Manual Tax Setup: Overview
You will need to set up your tax rate based on the location you're charging (tax zone) and what specifically you're charging tax on (tax class).
For example, let's say you need to charge 5% on perishable goods and 8% on non-perishable goods for Colorado. In this case, your tax classes should include Perishable and Non-Perishable, your tax zone is Colorado, and your rates within the Colorado zone are 5% (for the perishable tax class) and 8% (for the non-perishable tax class).
Before you start setting up manual taxes, you will need to determine the following:
- What do you need to charge tax on (e.g. Product types, shipping, gift wrapping)? This determines your tax classes.
- Where do you need to charge taxes (e.g. countries, states, cities, counties)? This determines your tax zones.
- Who do you need to charge (are there tax-exempt customers?)? This determines if you need to exempt a customer group.
- What rates do you need to charge? This determines the tax rates, which are assigned by zone and tax class.
Tax Classes: What's getting taxed?
Tax classes are classifications for products and other line items that may need different tax rates charged. For example, your state may require you to tax perishable goods and non-perishable goods at different rates, or you may be required to tax shipping or gift wrapping. This is achieved by creating different tax classes for each group, and assigning different tax rates for each tax class within a zone. The tax classes you create apply universally to all of your zones, so you can set them to a rate of 0% if it's not required for a particular area.
To view, add, or edit tax classes, click Edit next to Manual Tax.
We've included some tax classes automatically. By default, there is only a single Default tax class for products, which all products are assigned to.
If you are selling products that require different tax rates, such as perishable and non-perishable, you can create those tax classes here. Assign your products to the appropriate tax class by editing the product and selecting the new tax class from the drop-down. If you have several products, we recommend updating them in bulk.

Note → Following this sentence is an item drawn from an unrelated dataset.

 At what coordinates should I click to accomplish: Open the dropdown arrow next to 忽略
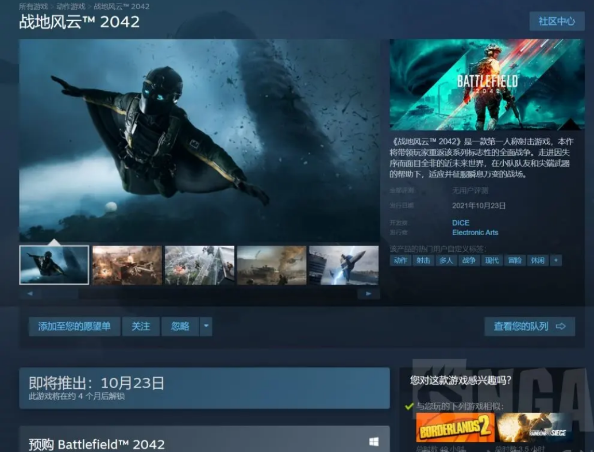(206, 327)
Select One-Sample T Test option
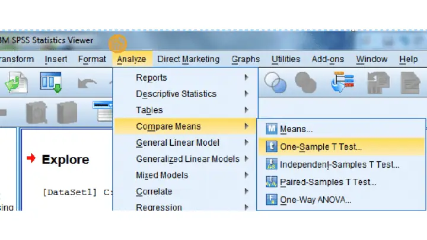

Tax Zones: Where are you charging taxes?
The regulations for taxes vary based on your geographic location. For example, in the United States, your tax obligations are based on whether you have nexus (a connection to the city or state) and if the product is taxable according to state laws.
BigCommerce allows you to charge different rates for different geographic locations through the use of Tax Zones. A tax zone specifies geographical areas where the tax rates apply. You can set whether this zone applies to a billing, shipping, or your store’s address.
Tax zones can be defined by country, state/province, or zip/postcodes. There is no limit to the number of tax zones you can create on your store, but a geographical area can only be defined once. For example, if you create an "Austin" zone and a "Texas" zone, customers in the "Austin" group will only be charged the rates you set for that zone, not for the rates you've set up in the Texas zone. You therefore need to make sure the statewide rates are also represented within the city zone (more details on this in Tax Rates).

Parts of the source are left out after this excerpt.